Vom Verein für‘s Leben lernen

von Redaktion

Mein Sohn ist aufgestiegen. Leider nicht in die Profiliga des FC Bayern, die es ihm ermöglichen würde, seiner geliebten Mutter einen Maserati vor die Tür zu stellen, sondern in die Herrenmannschaft unseres Heimatvereins. Dennoch ist es Zeit über Geld zu reden, weil er mir neulich sichtlich nervös den Strafenkatalog präsentiert hat, der ihm vom Trainer ausgehändigt wurde.

Und was soll ich sagen? Der Mann ist ein Genie! Hier ein kurzer Auszug dieses wunderbaren Schriftstücks: Absagen am Trainingstag nach 15 Uhr – 5 Euro, zu spät kommen – 5 Euro, unentschuldigtes Fehlen – 10 Euro, Kleidung oder sonstiges vergessen – 5 Euro, gelbe Karte wegen Meckerns – 20 Euro, Handy klingelt während der Besprechung – 5 Euro. Und mein persönlicher Favorit: Furzen in der Kabine – 2 Euro.

Ich war sofort begeistert – nicht vom Furzen, sondern von diesem ausgeklügelten pädagogischen Konzept. 19 Jahre lang habe ich gelabert, beharrlich erinnert, hinterhergetragen und dafür genervte Blicke kassiert. Stattdessen wäre eine Preisliste am Kühlschrank so viel sinnvoller gewesen: Zu spät zum Abendessen – 5 Euro, schmutzige Wäsche im Zimmer – 5 Euro, „hab’ ich vergessen“, „mach’ ich nachher“, „chill mal“ – 10 Euro.
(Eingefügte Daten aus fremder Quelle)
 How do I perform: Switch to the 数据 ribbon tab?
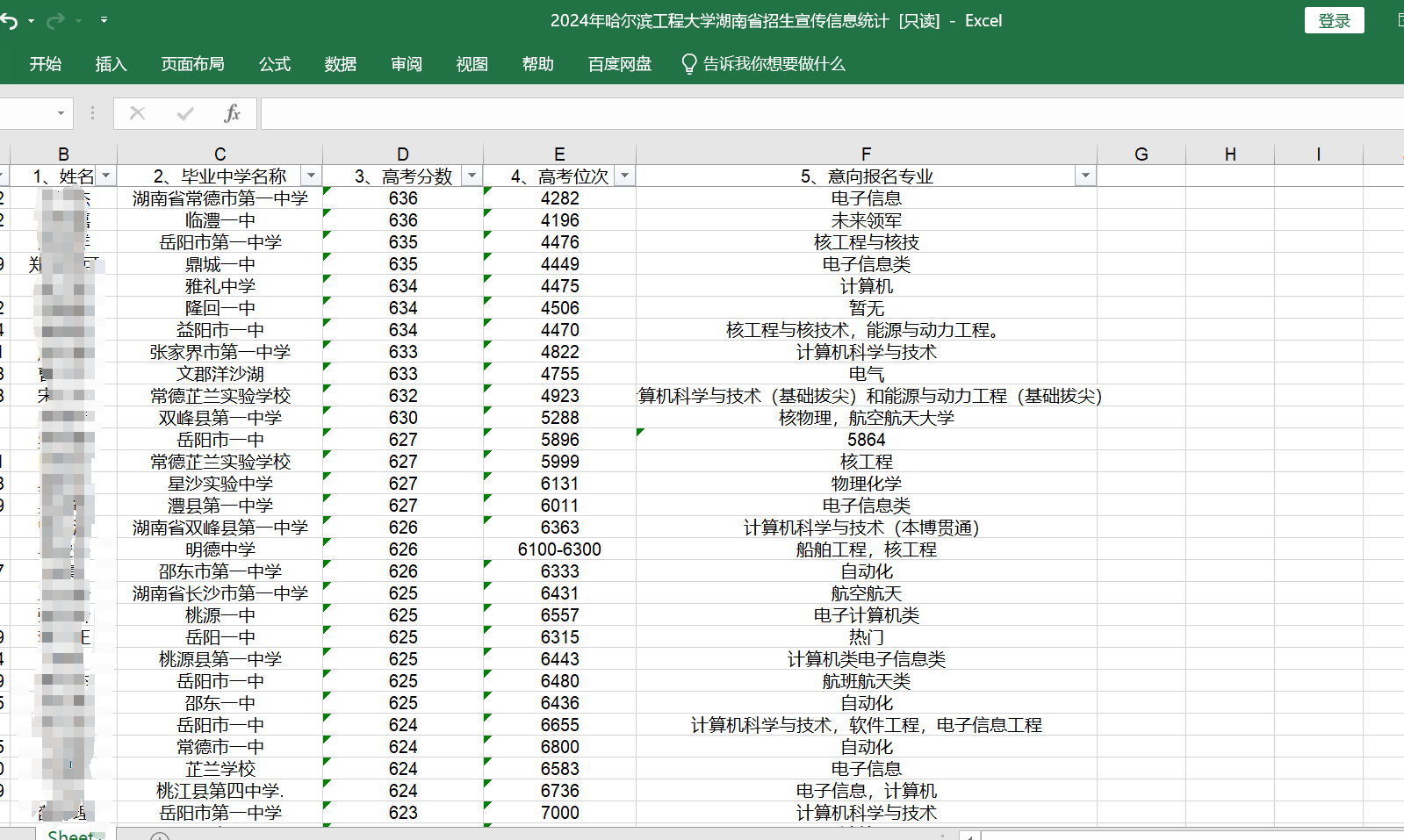tap(340, 64)
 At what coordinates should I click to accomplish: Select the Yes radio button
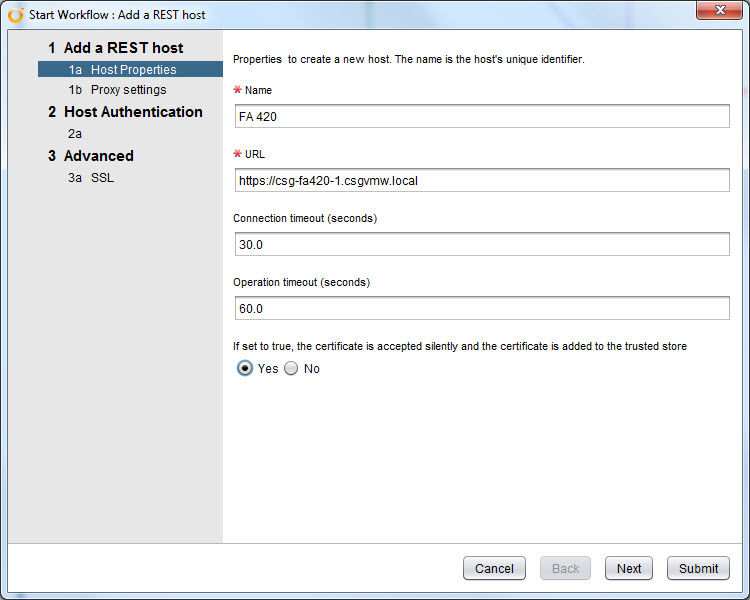tap(245, 368)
Wer hätte gedacht, dass man vom Fußballverein für‘s Leben lernen kann – auch als Erwachsene? Mein neuerdings sehr disziplinierter Sohn jedenfalls ist der beste Beweis, dass Gemeinschaft funktioniert, wenn Fehler nicht nur nerven, sondern auch kosten. Hätte ich es nur früher gewusst: Ich wäre vermutlich Millionärin oder bereits in Frührente. Aber vielleicht werde ich ja irgendwann noch eine stinkreiche Oma.